Yang menarik persepsi atas kemahakuasaan Tuhan akan memberikan pengaruh terhadap pengambilan keputusan dan bukankah mengejutkan bahwa arahnya bisa ke arah seperti yang saya dengan teman saya obrolkan kemarin pagi. Pematangan konsep ketuhanan dengan menggunakan dan mengoptimalkan akal untuk memahami peran Tuhan dalam hidup ini sangatlah penting. Dan tentu saja sampai saat ini saya masih menghormati kebebasan setiap individu untuk meyakini seperti apa wujud Tuhan itu. Tetapi adakah yang lebih baik selain keyakinan yang dilandaskan pada kematangan pribadi karena kayanya informasi, bukan diserahkan pada beberapa agen yang mengklaim memiliki hak "khusus" untuk mendefinisikanNya?
Keterangan:
(1) Saya menggunakan kebenaran obyektif karena yang disampaikan di artikel mas AJ dilandaskan pada keyakinan-keyakinan yang muncul dengan latar belakang sosial, geografis, historis dan politis.
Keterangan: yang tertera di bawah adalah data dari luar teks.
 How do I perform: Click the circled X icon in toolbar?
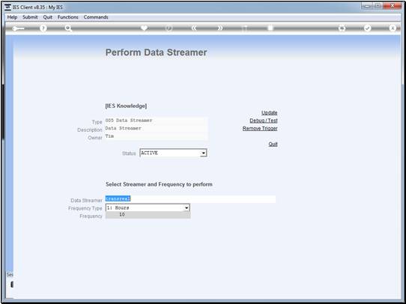pos(393,28)
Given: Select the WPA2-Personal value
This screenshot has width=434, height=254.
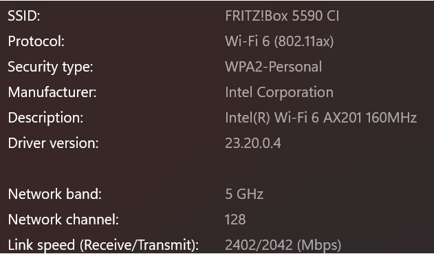Looking at the screenshot, I should click(x=274, y=67).
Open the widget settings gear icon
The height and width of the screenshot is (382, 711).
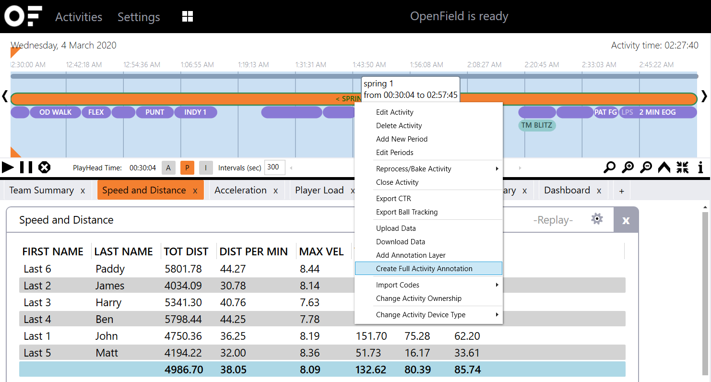[597, 219]
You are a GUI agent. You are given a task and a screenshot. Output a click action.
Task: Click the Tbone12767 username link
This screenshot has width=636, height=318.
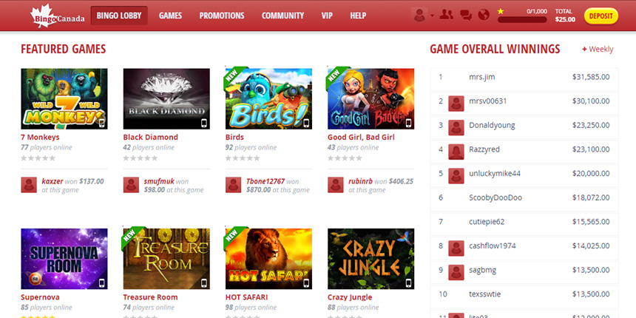(265, 181)
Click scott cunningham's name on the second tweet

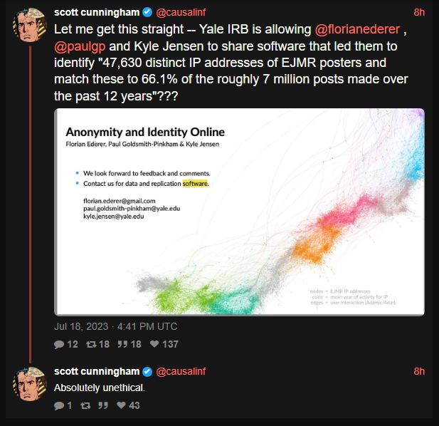pos(96,371)
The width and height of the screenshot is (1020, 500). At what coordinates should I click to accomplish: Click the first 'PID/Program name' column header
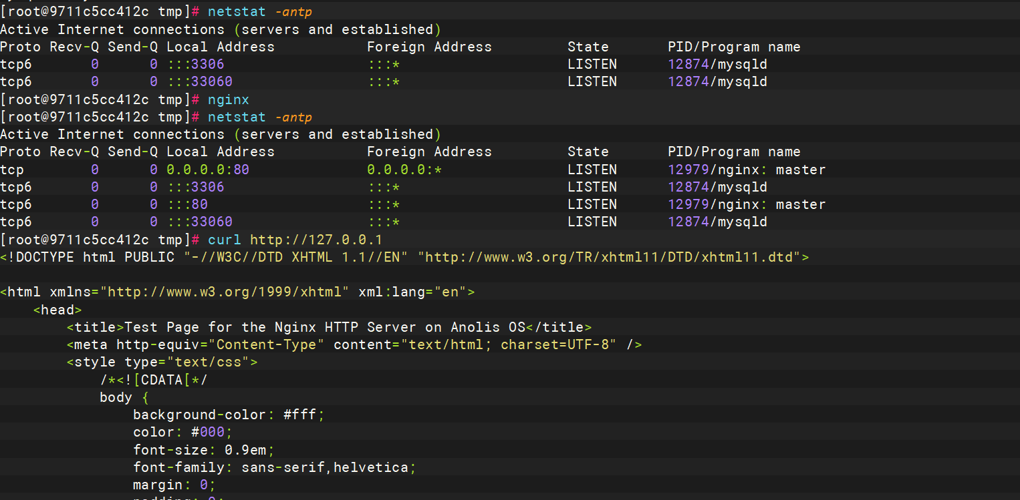coord(734,47)
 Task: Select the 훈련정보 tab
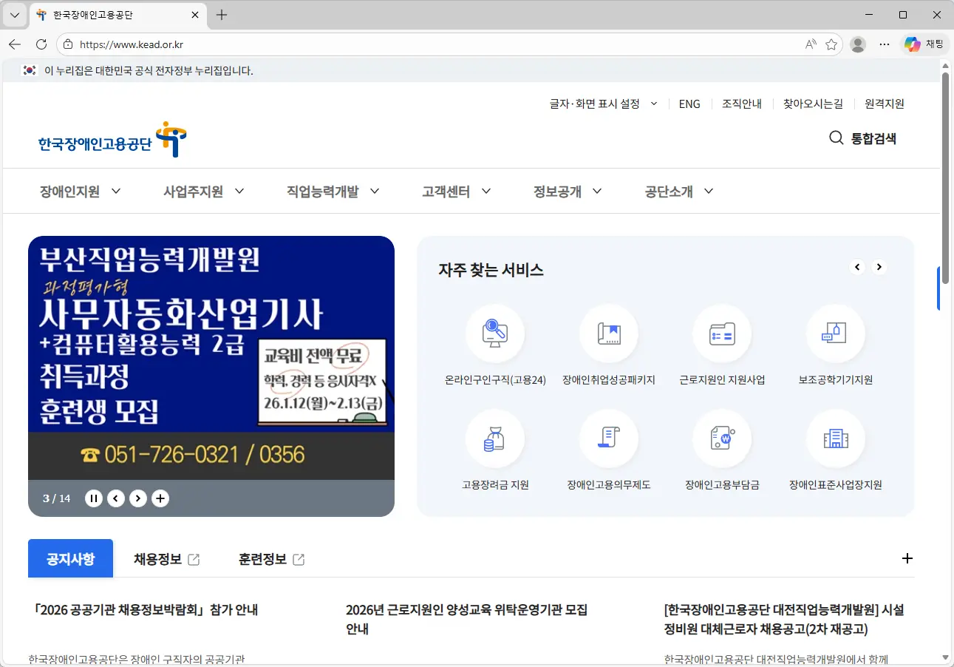click(x=262, y=559)
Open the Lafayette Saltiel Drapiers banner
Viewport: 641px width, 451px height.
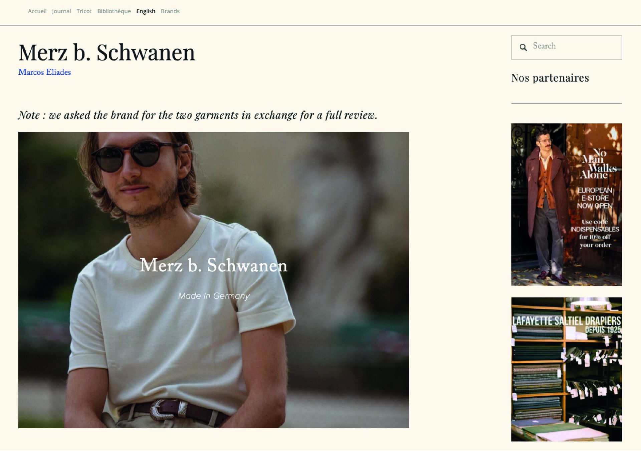(x=567, y=369)
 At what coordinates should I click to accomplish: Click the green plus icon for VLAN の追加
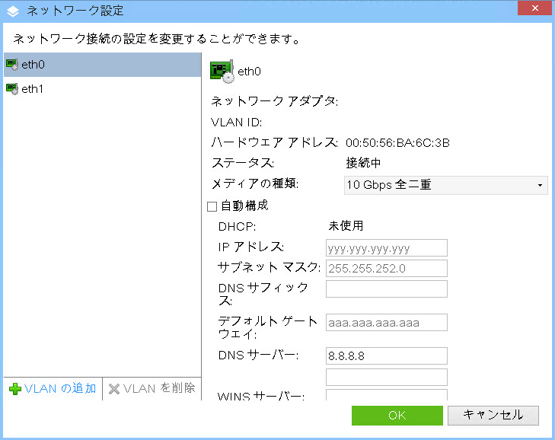click(x=14, y=389)
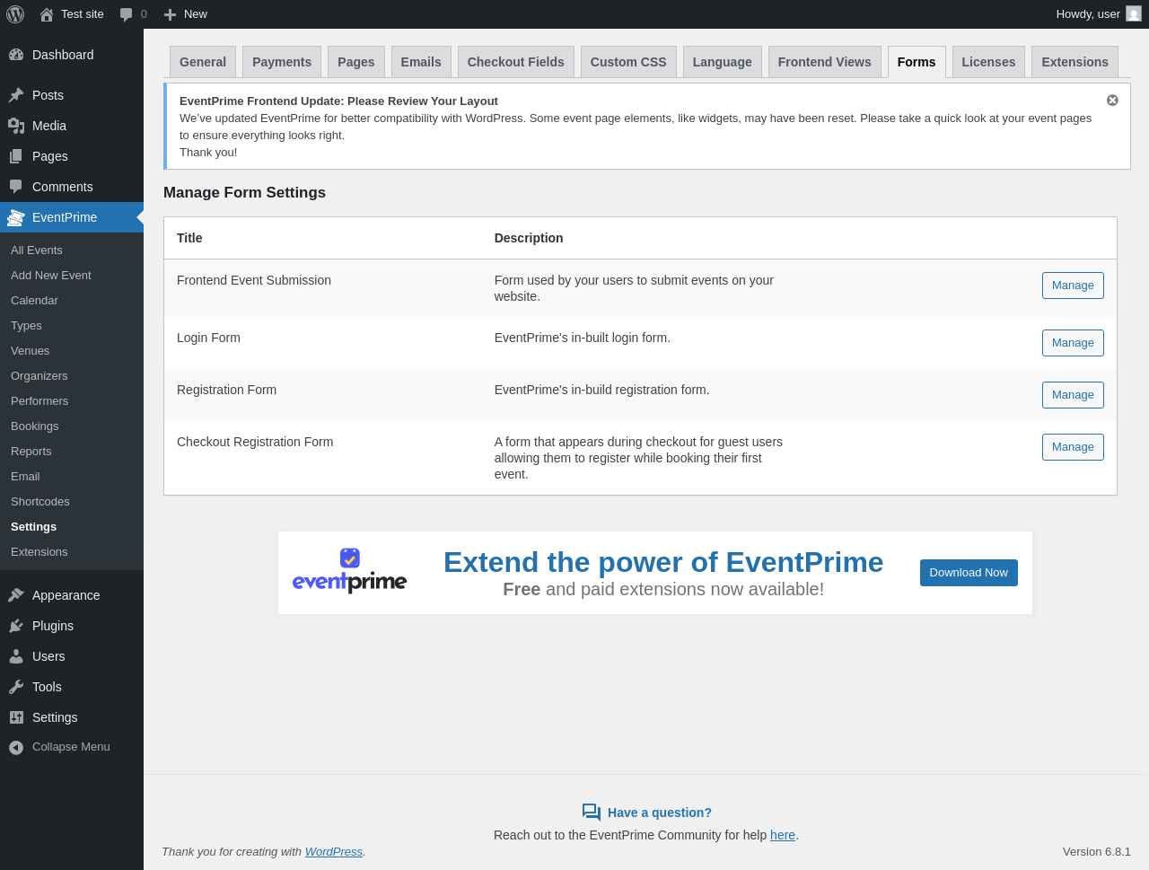Open the Checkout Fields tab
This screenshot has width=1149, height=870.
515,62
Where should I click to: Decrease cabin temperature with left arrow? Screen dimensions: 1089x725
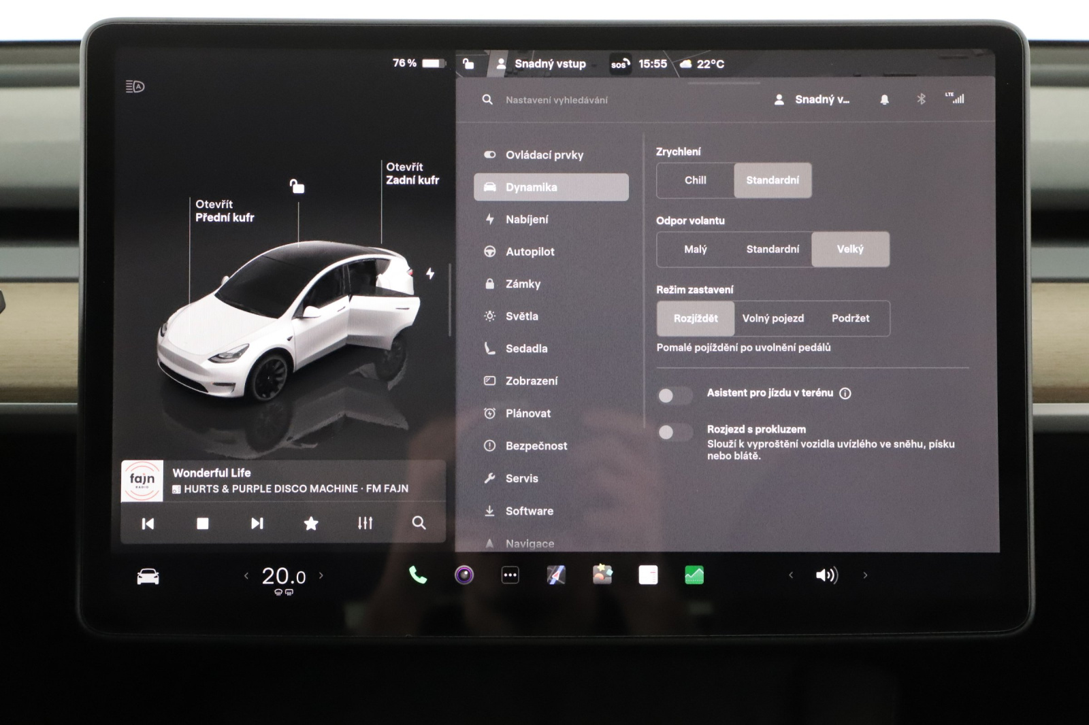[246, 575]
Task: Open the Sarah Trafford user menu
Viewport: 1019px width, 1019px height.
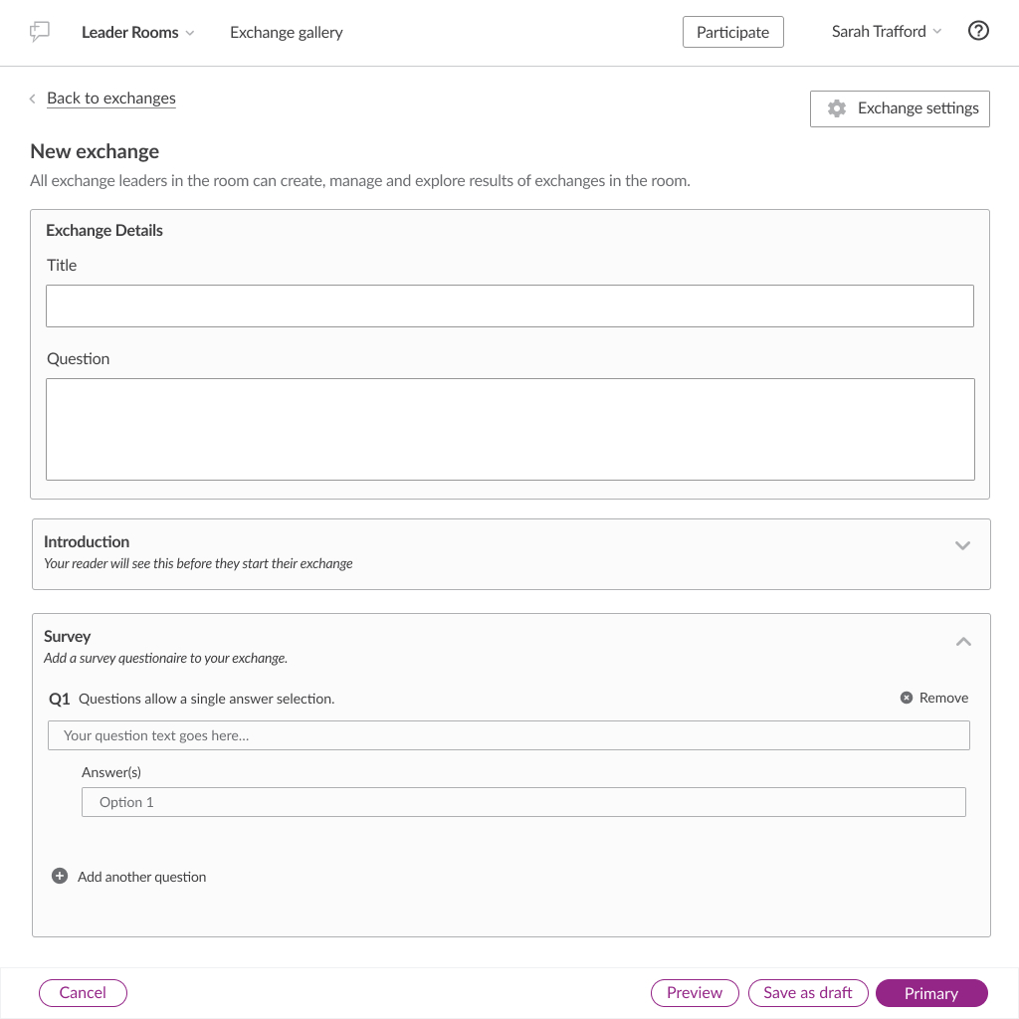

(2) Definisi relatifisme dari Wikipedia: Relatifisme adalah konsep yang menyebutkan bahwa sudut pandang tidak memiliki kebenaran atau validitas absolut, hanya berdasarkan pada nilai subyektif sesuai perbedaan persepsi dan keyakinan.
(3) Relatifisme biasanya mendapatkan kekuatannya dari dilematika moral.
(4) Saya sengaja menggunakan kata ganti orang kedua untuk menekankan bahwa artikel ini lebih bergerak dalam wilayah kebenaran subyektif.
(5) Saya menggunakan kata "merasa" untuk alasan yang sama seperti poin (4).
(6) Terkait konsep libertariannya Clarke dalam korespondensinya dengan Leibniz yang mewakili kompatibilis.Sedikit pembahasannya saya singgung di artikel saya "Video Games dan Filsafat Takdir" dalam bagian komentar.
(7) Polemik antara fatalisme dan absolutely fee will serta polemik antara esensialisme dan eksistensialisme.